Habit-dependent vapor growth modulates the macrophysical occurrence of arctic supercooled clouds
Silber, Israel — Pennsylvania State University
Area of research:
Analysis of long-term data collected at Utqiaġvik, Alaska to explore the impacts of cloud processes on the probability of finding supercooled water given cloud temperature in the topmost unseeded liquid-bearing layers indicates that habit-dependent vapor growth of ice crystals modulates the macrophysical occurrence of supercooled water in polar clouds.
The significant macrophysical impact of ice habit growth suggests that it should be considered in model parameterizations to avoid biases and/or error compensation. Our methodology, which includes the isolation of the topmost unseeded liquid-bearing cloud layers, is adaptable for spherical ice treatments implemented in models (see image), amenable for use with satellite measurements to give global impartial observational targets for model evaluations, and may allow empirical characterization of bulk responses to seeding and possibly secondary ice effects.

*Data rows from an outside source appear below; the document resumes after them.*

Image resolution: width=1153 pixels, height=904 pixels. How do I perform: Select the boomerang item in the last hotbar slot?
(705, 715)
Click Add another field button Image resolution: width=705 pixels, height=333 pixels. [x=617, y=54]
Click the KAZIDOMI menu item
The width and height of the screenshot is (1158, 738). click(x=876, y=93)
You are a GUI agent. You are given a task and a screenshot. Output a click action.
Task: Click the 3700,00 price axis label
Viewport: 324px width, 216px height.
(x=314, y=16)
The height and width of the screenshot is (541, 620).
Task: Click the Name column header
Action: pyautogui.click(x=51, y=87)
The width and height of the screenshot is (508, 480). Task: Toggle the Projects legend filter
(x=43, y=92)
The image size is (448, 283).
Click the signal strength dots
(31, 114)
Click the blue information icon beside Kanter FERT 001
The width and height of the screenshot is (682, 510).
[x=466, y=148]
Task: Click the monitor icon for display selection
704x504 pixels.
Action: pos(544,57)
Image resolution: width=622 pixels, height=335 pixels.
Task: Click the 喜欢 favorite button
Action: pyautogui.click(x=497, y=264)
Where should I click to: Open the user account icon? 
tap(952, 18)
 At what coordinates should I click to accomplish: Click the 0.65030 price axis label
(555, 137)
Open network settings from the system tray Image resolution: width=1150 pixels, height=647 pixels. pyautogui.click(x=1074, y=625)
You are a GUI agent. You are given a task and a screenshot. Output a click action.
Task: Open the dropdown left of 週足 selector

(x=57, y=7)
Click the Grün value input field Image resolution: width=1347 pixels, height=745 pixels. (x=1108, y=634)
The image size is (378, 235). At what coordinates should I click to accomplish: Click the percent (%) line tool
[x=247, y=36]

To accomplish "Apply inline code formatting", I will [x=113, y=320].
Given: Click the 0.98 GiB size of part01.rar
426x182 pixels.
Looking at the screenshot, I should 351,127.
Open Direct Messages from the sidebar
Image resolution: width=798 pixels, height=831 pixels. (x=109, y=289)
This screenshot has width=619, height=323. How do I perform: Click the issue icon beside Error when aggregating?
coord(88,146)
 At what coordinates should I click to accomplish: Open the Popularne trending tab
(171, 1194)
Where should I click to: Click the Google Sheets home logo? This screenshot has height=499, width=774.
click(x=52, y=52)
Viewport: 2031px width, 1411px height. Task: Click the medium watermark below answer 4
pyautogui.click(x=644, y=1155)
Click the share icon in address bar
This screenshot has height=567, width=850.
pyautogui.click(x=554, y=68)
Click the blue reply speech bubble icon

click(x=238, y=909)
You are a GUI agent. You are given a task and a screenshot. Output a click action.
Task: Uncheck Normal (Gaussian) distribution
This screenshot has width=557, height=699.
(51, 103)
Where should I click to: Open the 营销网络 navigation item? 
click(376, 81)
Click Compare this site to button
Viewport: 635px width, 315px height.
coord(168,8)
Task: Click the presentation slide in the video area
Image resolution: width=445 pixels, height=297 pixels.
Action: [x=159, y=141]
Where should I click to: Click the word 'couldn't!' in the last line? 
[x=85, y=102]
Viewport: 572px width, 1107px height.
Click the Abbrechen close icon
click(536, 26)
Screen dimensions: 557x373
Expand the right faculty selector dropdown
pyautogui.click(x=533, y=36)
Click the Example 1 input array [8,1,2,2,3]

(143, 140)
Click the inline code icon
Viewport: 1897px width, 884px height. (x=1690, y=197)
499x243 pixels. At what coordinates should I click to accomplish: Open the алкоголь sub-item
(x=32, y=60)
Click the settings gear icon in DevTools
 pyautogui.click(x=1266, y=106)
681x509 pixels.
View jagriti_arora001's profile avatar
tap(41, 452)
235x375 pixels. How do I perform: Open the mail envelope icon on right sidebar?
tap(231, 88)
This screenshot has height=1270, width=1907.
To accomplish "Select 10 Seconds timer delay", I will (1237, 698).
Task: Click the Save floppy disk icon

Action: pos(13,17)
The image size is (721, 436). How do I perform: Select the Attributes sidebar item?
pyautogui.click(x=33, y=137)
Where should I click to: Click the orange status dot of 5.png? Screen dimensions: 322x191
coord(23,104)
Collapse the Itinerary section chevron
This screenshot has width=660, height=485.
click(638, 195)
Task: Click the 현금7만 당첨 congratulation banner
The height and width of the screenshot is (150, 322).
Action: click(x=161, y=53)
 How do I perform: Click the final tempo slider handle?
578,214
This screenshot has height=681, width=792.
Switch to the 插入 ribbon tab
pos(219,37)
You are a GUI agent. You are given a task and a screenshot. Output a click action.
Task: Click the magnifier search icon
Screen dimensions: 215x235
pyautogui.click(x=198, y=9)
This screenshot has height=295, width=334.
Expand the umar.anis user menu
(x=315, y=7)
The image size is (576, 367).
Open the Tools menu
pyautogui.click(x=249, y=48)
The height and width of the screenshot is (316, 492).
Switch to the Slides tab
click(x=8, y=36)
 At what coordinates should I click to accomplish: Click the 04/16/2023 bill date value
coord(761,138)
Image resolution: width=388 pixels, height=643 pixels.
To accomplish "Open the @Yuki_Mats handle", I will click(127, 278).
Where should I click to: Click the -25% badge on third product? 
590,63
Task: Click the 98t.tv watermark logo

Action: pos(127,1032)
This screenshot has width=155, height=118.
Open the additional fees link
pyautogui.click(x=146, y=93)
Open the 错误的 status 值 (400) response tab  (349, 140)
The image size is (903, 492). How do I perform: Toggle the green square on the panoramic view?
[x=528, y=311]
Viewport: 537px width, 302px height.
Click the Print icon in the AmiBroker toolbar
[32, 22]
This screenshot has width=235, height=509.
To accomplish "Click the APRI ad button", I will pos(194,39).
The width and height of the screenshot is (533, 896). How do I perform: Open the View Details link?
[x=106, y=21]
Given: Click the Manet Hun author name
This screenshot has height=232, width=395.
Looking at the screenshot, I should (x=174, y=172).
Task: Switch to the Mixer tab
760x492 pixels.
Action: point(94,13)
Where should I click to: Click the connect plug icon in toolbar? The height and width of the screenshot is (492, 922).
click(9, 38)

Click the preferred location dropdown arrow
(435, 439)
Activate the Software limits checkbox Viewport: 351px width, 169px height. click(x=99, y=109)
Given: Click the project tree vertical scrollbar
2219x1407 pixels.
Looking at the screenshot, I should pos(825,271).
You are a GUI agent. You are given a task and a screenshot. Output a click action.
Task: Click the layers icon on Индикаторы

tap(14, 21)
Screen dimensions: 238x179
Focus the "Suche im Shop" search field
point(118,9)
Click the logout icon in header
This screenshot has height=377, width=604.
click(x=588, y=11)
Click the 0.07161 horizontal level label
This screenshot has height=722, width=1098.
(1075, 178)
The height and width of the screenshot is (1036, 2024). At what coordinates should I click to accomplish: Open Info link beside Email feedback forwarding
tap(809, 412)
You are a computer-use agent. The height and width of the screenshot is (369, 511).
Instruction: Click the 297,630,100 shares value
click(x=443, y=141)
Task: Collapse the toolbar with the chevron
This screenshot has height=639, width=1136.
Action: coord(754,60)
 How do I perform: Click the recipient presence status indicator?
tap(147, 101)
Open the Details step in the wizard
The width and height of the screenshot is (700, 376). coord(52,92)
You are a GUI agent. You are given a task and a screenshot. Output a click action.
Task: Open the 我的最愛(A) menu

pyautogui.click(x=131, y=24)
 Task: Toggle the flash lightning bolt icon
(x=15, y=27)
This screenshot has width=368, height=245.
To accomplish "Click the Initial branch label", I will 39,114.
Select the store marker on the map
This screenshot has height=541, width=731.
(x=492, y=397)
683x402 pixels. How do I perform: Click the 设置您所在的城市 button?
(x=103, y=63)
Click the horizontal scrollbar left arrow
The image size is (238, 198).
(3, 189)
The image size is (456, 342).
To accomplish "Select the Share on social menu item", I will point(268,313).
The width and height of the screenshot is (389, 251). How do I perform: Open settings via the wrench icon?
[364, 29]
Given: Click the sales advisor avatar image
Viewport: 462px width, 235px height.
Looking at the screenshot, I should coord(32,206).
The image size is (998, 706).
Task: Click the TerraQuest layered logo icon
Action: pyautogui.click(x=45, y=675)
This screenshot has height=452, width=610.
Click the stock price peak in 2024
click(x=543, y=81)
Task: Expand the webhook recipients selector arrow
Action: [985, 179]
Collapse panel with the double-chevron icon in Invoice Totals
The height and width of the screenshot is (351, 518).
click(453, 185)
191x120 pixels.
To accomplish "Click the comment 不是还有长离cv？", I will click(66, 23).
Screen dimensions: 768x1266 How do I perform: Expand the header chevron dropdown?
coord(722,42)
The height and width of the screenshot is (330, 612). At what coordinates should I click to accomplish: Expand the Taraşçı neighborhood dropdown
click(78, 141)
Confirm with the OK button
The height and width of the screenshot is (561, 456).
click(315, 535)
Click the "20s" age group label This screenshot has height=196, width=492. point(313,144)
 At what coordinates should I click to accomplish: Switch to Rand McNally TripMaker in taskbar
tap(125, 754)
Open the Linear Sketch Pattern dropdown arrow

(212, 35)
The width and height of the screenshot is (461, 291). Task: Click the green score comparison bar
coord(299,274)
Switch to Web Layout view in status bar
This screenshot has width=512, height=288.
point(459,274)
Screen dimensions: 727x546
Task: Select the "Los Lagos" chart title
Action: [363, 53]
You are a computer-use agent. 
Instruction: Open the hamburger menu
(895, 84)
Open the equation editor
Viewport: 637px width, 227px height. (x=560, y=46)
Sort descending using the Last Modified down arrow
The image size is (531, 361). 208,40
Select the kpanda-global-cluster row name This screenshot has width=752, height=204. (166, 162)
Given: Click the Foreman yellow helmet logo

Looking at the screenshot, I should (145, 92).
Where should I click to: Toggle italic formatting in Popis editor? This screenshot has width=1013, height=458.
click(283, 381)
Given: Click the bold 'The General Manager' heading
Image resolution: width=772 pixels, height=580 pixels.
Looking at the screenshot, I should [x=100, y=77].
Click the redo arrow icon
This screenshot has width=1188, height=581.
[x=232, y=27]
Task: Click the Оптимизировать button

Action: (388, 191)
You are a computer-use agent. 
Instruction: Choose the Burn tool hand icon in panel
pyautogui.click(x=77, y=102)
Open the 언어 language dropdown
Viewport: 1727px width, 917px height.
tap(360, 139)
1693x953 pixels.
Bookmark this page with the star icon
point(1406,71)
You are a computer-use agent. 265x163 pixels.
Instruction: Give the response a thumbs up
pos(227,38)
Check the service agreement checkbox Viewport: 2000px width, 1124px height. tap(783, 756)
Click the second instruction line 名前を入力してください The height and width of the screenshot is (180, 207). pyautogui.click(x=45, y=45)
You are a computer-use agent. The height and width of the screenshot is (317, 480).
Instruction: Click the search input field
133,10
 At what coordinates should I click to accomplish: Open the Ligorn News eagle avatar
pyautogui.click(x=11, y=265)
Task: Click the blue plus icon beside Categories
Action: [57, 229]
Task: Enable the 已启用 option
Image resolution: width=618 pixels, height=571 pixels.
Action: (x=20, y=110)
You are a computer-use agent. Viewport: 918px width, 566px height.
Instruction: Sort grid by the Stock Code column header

Clouds are responsible for the highest uncertainty in climate model predictions, partially due to deficiencies in the representation of processes controlling the temperature-dependent cloud water phase. We use long-term measurements collected at Utqiaġvik to examine the probability of finding topmost (per profile) unseeded supercooled water given temperature, P(L|T). The resultant probability enables the identification of processes affecting liquid water desiccation. An ensemble of model simulations indicates that significantly lower occurrence of supercooled clouds (by more than 20%) around certain temperatures is the result of the shape and associated rapid growth of precipitating ice crystals formed in these clouds. These fast-growing ice crystals can dry their parent clouds’ environment, occasionally resulting in cloud dissipation. P(L|T) as defined in this study can serve as a robust observational metric by precluding ice-effect overweighting (e.g., via “double counting” in the case of phase ratios). Knowing that habit-evolving microphysics schemes are not on the near horizon for the bulk of large-scale models, we provide a framework to use P(L|T) statistics as observational targets for such models (e.g., climate models).